Economic efficiency was pushed off to the side in our discussion. But it should count! If we’re more efficient, we can produce more wealth with the same resources. That means we’ll have more to spend on everything, including health care.
The McCain plan addresses the inefficiencies of the current system more directly than the Obama plan does.
It’s also worth adding that the Obama plan would add to the cost of hiring employees. When you require firms either to provide health insurance or to pay into the government fund (play or pay), you’re imposing a payroll tax, like the one that funds Social Security. And that adds to the cost of hiring employees. And we know that the more something costs, the less demand there will be for it.
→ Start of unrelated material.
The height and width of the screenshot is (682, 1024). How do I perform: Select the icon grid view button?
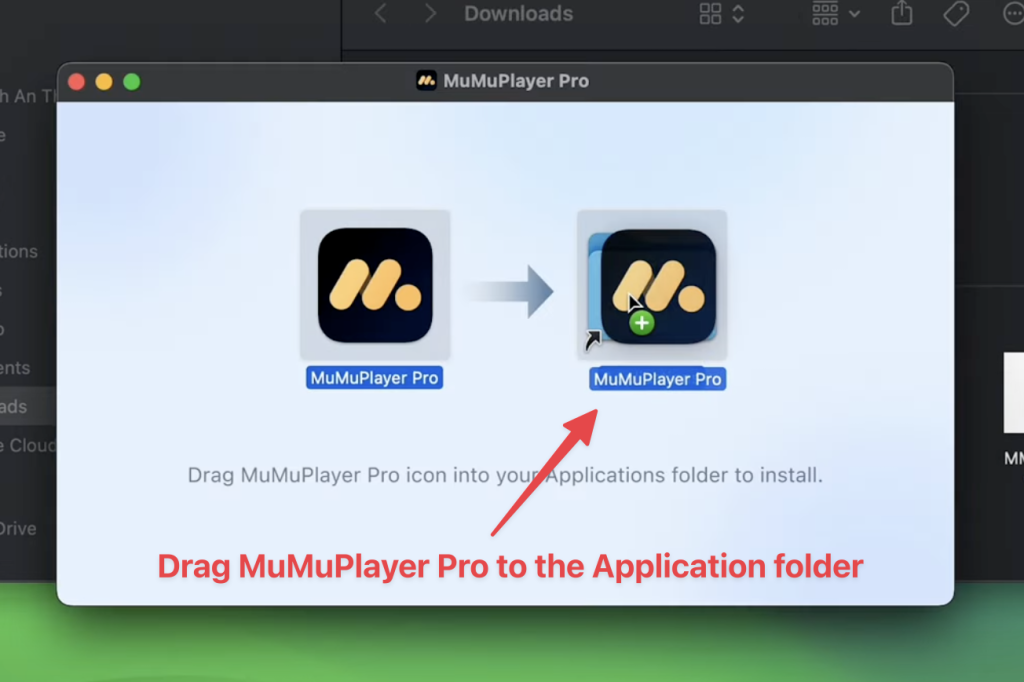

I can’t follow the back and forthing about taxes in the debates, but I wonder if this is what is going on. When McCain says that Obama would raise taxes, he’s at least partly referring to the payroll tax that Obama’s health plan would impose on firms that hire employees. (These are, obviously, indirectly paid for by the employees who forgo wages in order to pay the tax). When Obama says in reply that he will cut taxes for most individuals and businesses, perhaps he’s referring to income taxes, the taxes that are adjusted according to incomes and paid in April. If that’s so, it’s possible that Obama is being more misleading than McCain.
Why the hedging? Because, as I said, I don’t really follow this. I’m just guessing.
Anyway, how much does all of this matter? How much additional productivity would we gain if we did away with the employer based system and funded health insurance for the chronically ill through income taxes? Got me. It may be a huge number. Or it may be one that’s so small as not to warrant the upheaval that this sort of change would involve. What’s true in theory may not add up to much in practice.
I hope I’m making a case for taking some courses in the social sciences.